> [Aim] Print the data verbatim from the line containing "reasons (591, 831)" through the last line, including both of those lines.

> [Items]
———

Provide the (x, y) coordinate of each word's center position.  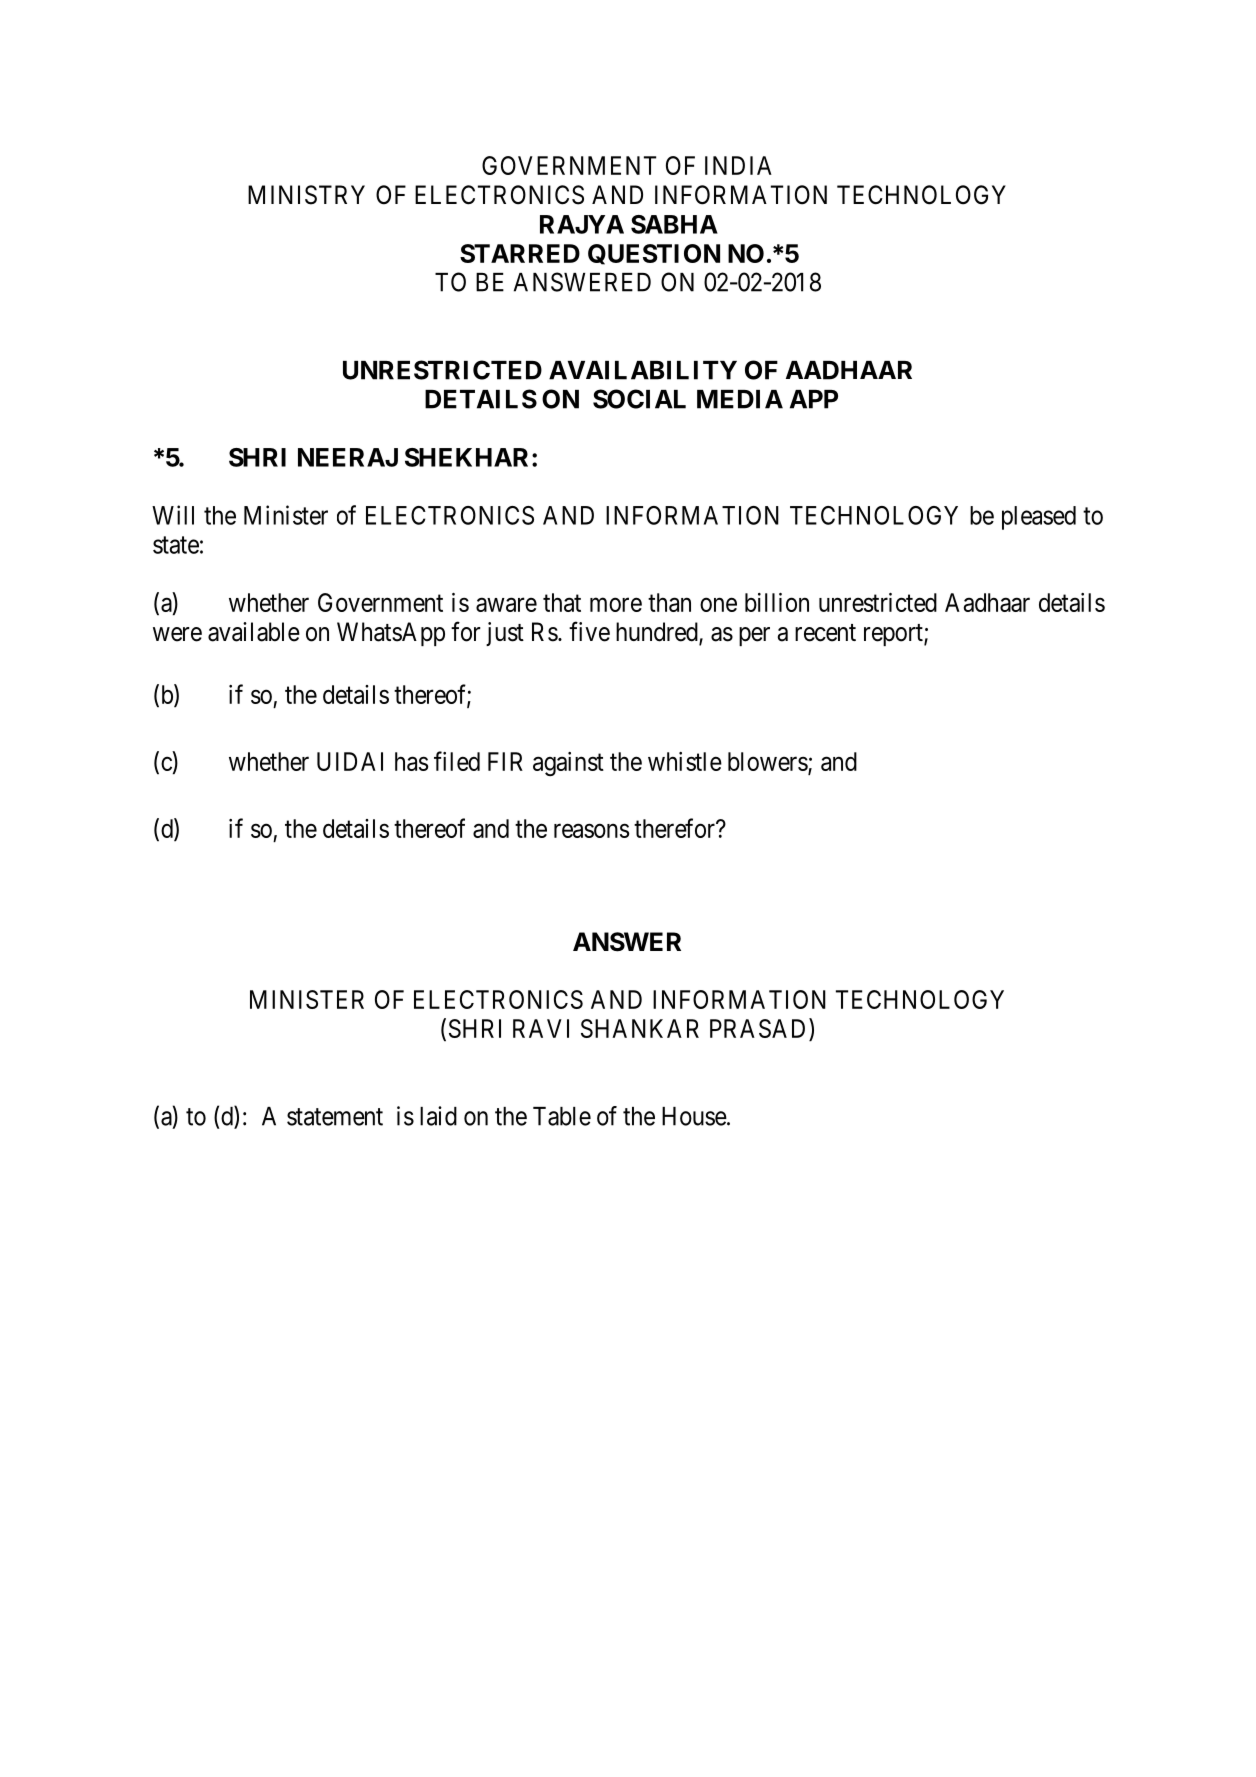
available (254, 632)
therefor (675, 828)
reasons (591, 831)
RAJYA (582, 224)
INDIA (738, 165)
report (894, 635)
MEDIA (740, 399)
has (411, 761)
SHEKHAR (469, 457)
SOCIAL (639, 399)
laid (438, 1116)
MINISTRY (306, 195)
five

———

> [Response to the exercise]
reasons (591, 831)
RAJYA (582, 224)
INDIA (738, 165)
report (894, 635)
MEDIA (740, 399)
has (411, 761)
SHEKHAR (469, 457)
SOCIAL (639, 399)
laid (438, 1116)
MINISTRY (306, 195)
five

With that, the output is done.